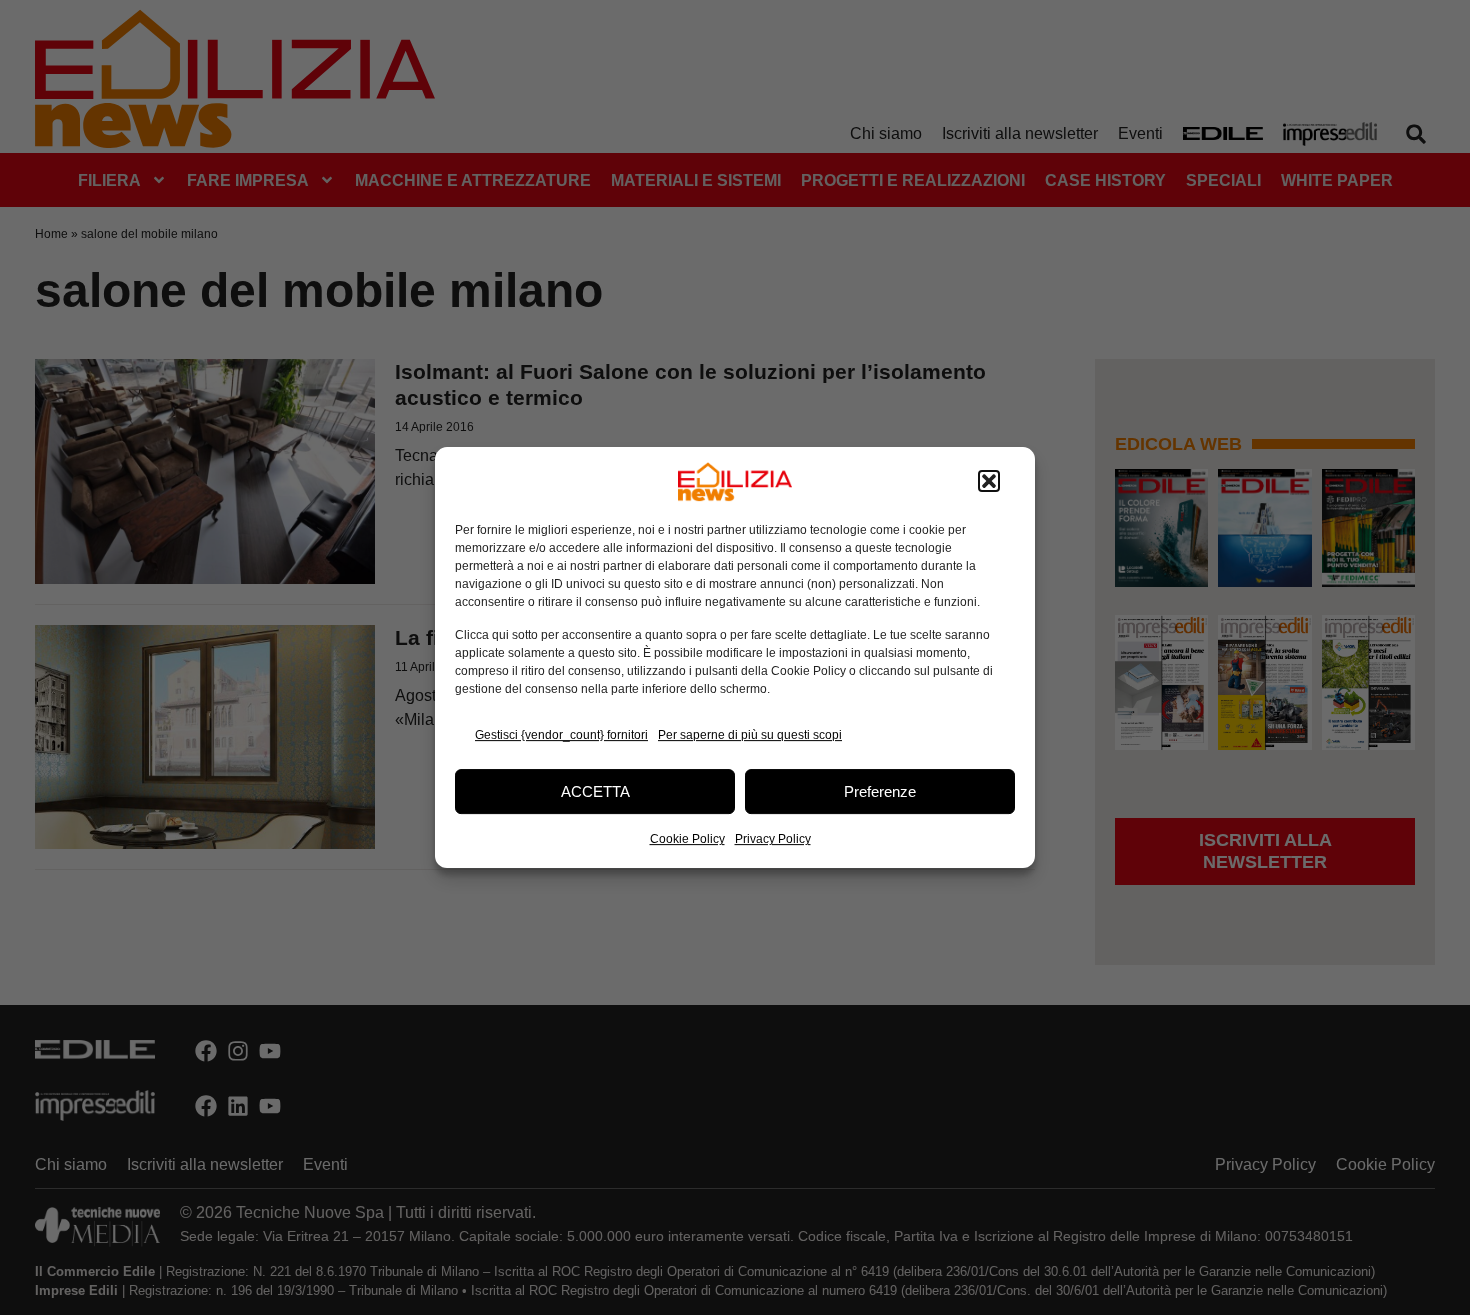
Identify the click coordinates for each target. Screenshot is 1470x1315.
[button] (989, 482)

********************

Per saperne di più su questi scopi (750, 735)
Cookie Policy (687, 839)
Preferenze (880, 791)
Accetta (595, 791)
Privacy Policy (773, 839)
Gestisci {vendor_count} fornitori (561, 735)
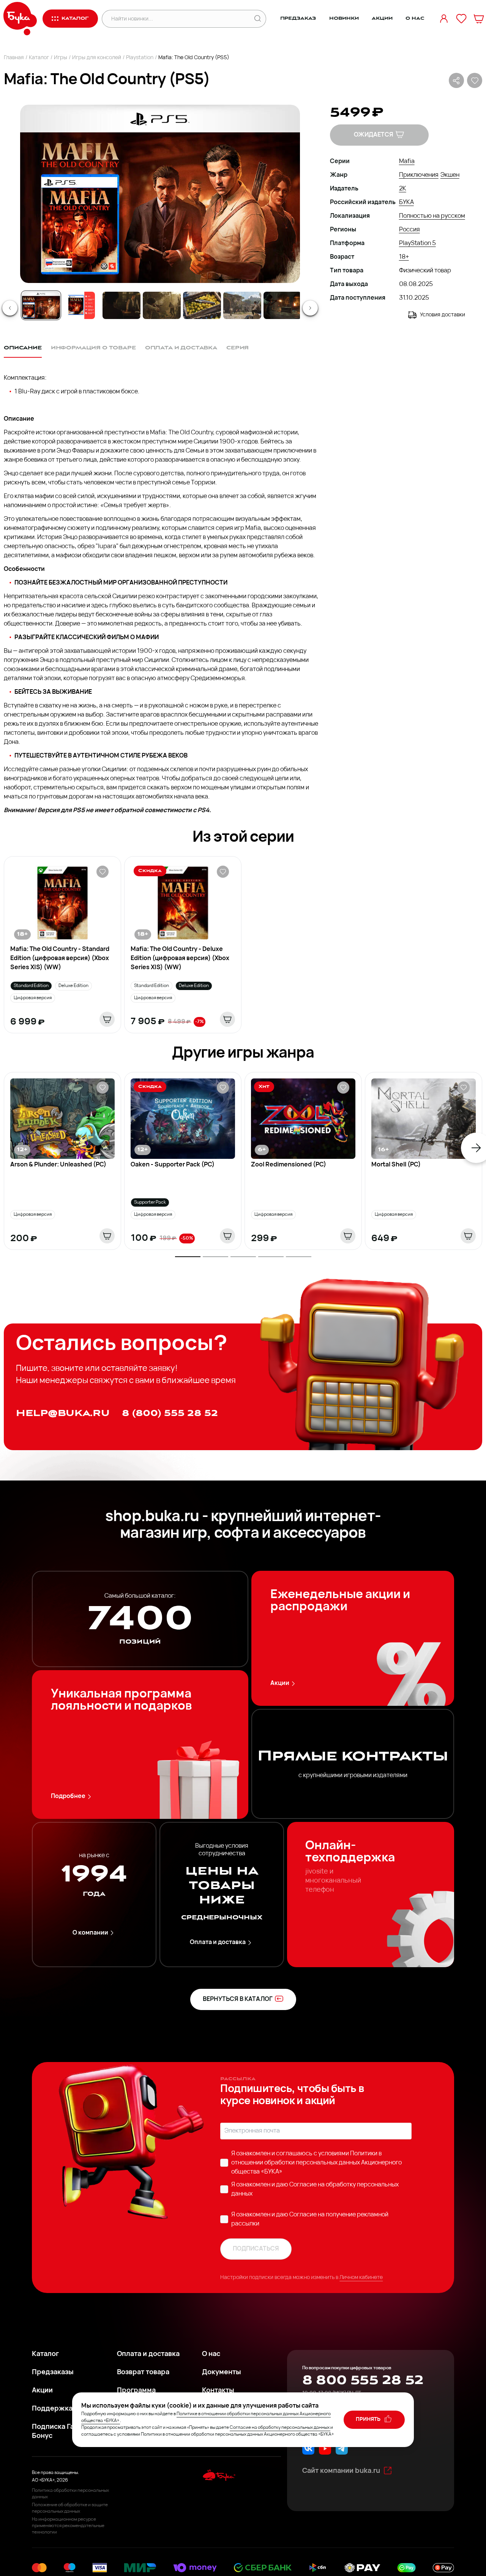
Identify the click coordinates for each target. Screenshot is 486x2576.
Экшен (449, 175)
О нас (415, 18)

********************

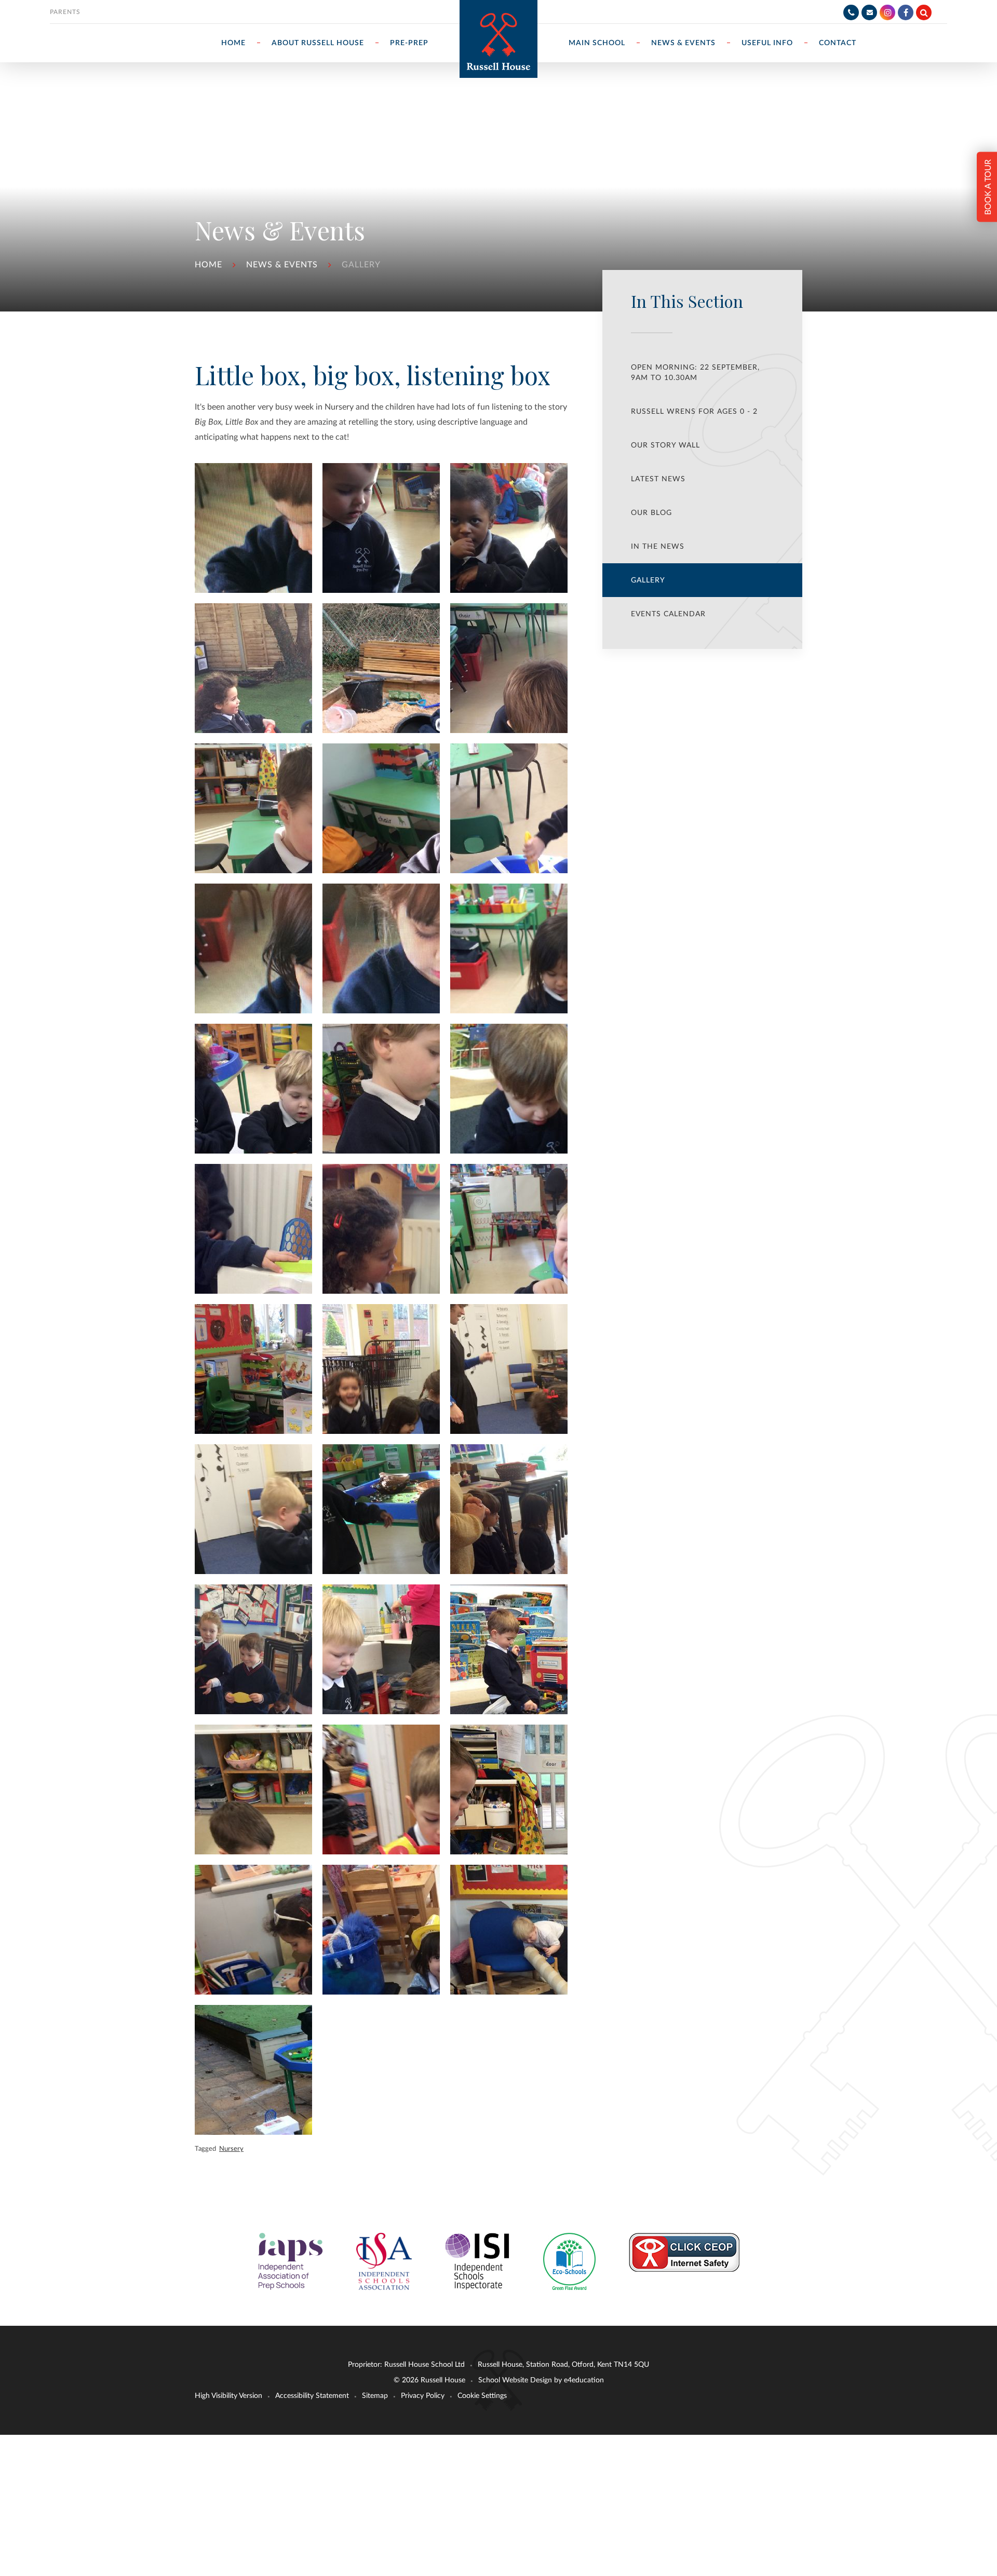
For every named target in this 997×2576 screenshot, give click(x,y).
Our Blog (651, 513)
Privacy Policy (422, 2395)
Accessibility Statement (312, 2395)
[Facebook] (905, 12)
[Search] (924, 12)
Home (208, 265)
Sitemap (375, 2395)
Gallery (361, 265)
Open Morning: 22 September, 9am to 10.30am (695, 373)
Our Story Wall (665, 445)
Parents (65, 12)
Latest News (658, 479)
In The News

********************

* WORK REQUEST
Only the lines above from the one with "Our Blog (651, 513)" up to and including the one with "In The News" should be repeated, exactly as written.

* EXPECTED ANSWER
Our Blog (651, 513)
Privacy Policy (422, 2395)
Accessibility Statement (312, 2395)
[Facebook] (905, 12)
[Search] (924, 12)
Home (208, 265)
Sitemap (375, 2395)
Gallery (361, 265)
Open Morning: 22 September, 9am to 10.30am (695, 373)
Our Story Wall (665, 445)
Parents (65, 12)
Latest News (658, 479)
In The News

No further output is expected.